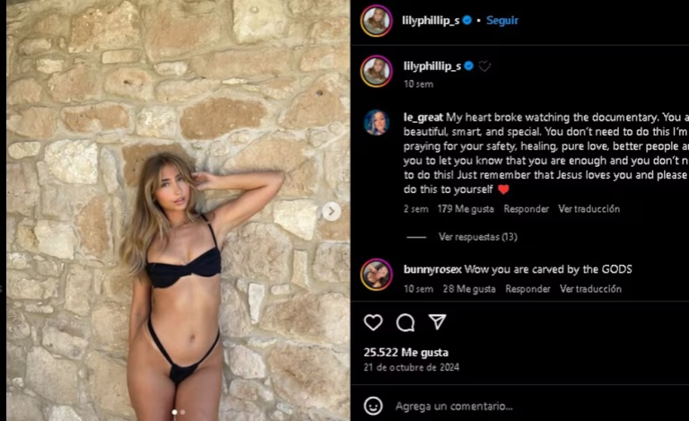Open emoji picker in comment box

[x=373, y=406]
----------
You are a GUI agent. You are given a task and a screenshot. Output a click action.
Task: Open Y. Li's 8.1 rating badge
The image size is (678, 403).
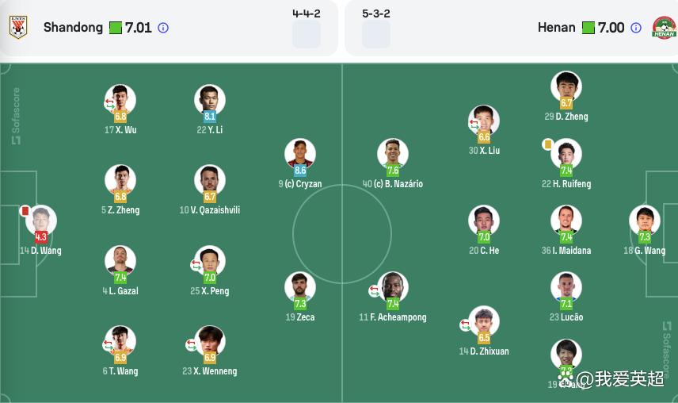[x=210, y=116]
----------
TASK OBJECTIVE -> Copy the items from the line containing "You are a GUI" through the line containing "[x=210, y=116]", with both end lines included, and leave out the pictures.

OUTPUT OF THE EXERCISE ->
You are a GUI agent. You are given a task and a screenshot. Output a click action.
Task: Open Y. Li's 8.1 rating badge
The image size is (678, 403).
[x=210, y=116]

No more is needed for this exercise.